A Mississippi family of four is sharing their daily struggles of making ends meet.
“We don’t qualify for Medicaid because we make too much, so we can’t get that for the boys,” said Julie Seawright, ALICE family.
Julie and her husband both work two jobs and have two young children. She explains that their biggest struggle is health care.
“The boys and I go to a nurse practitioner for our ADHD and other mental health needs. Each visit for the three of us is $700 dollars. The 10 prescriptions that our family needs each month is another $200 dollars, and while we do use Good RX, it’s still expensive,” Seawright said.
This family is just one example of the large percentage of Mississippi households living paycheck-to-paycheck.
The United Ways of Mississippi Association released Mississippi’s ALICE Report Tuesday. ALICE stands for “Asset Limited, Income Constrained, Employed.”
We’re told these are households who earn enough income to be above the Federal Poverty Level but are one emergency away from falling below it.
“Of course common sense tells us that the COVID-19 pandemic has worsened the situation for many,” said Ira Murray, President & CEO, United Way of the Capital Area.
The ALICE report used data taken pre-pandemic. It shows in 2019, 31% of Mississippi households fell into the ALICE threshold, while 19% lived below the Federal Poverty Level.
For example, ALICE data shows 35% of Forrest County households met ALICE criteria, and another 24% lived below the FPL in 2019.

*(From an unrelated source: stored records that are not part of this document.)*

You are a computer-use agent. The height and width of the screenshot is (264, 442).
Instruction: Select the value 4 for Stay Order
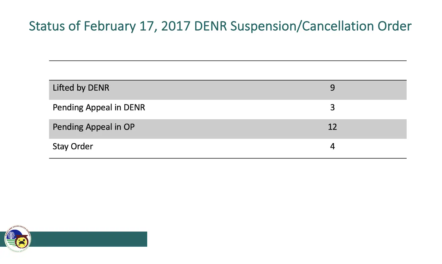click(x=332, y=147)
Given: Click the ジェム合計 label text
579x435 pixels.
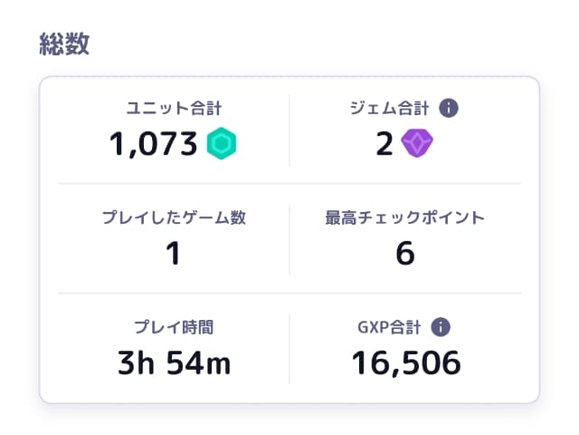Looking at the screenshot, I should [x=389, y=109].
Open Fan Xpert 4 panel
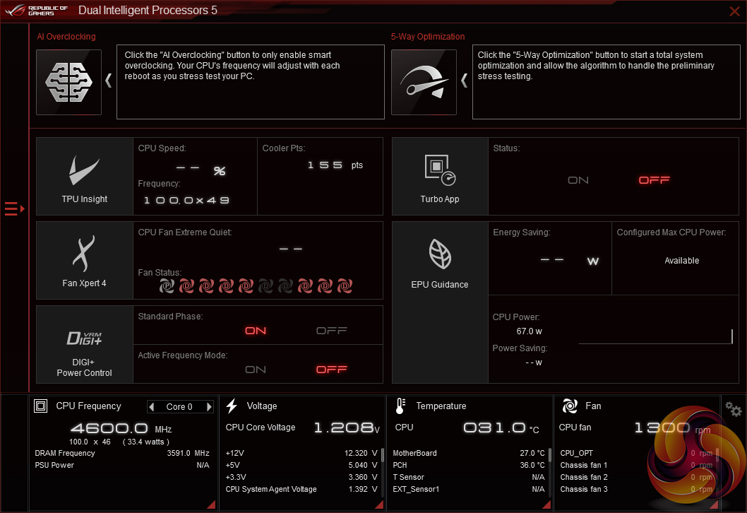 84,260
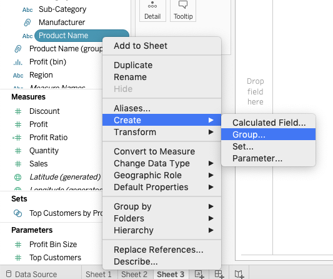Image resolution: width=333 pixels, height=279 pixels.
Task: Click the Data Source cylinder icon
Action: [9, 274]
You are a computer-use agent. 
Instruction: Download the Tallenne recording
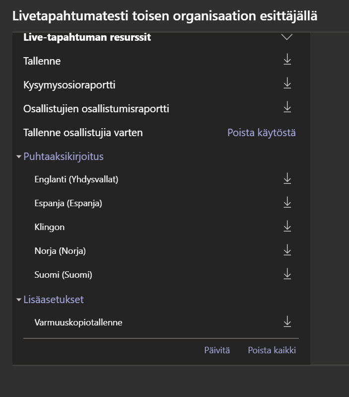[287, 60]
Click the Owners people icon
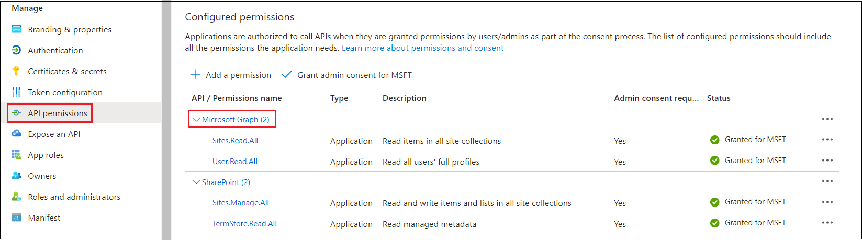Viewport: 862px width, 240px height. tap(16, 176)
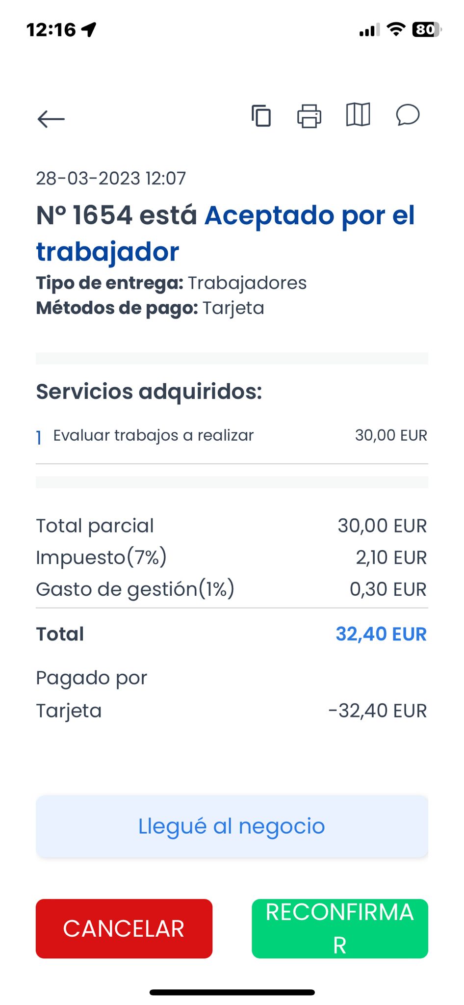Tap the Métodos de pago: Tarjeta line
The image size is (464, 1005).
pyautogui.click(x=150, y=308)
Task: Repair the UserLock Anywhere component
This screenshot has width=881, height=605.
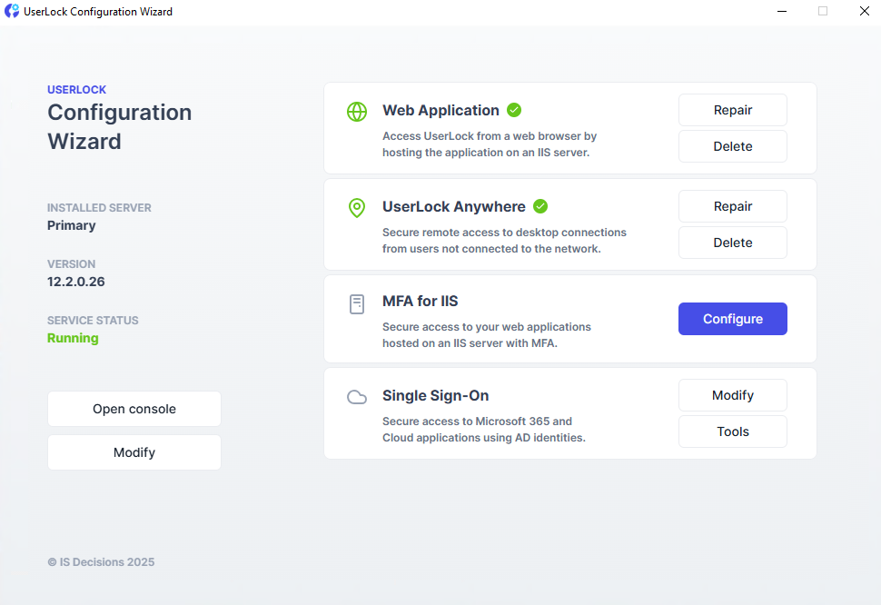Action: point(732,206)
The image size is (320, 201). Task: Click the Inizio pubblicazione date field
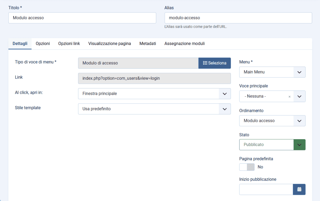(x=266, y=189)
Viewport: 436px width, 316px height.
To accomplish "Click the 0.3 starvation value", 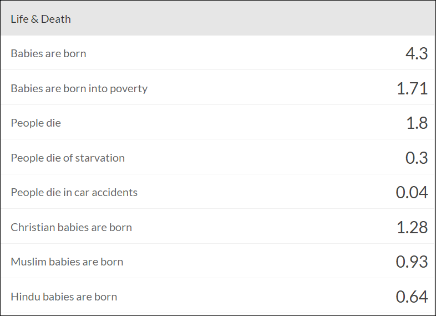I will point(416,158).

“That’s 50%, half of the state, struggling on a good day to make ends meet,” Murray said.
“These are the hard-working families who are working their fingers to the bone, but receiving little to zero public assistance,” said Michele Connelly, President & CEO, United Way of West Central Mississippi. “They are tired, they are frustrated, and they are working in a system that is not working for them.”
As a solution for families like the Seawrights, officials say change needs to happen across all sectors of business, and they hope the ALICE report is a step in the right direction.
“We believe the ALICE report can inspire the right kind of conversations in homes, non-profits, churches, businesses, and at the municipal and state government offices. And we believe it is essential to have this data to shine a light on all of the ALICE’s across the state of Mississippi,” Murray said.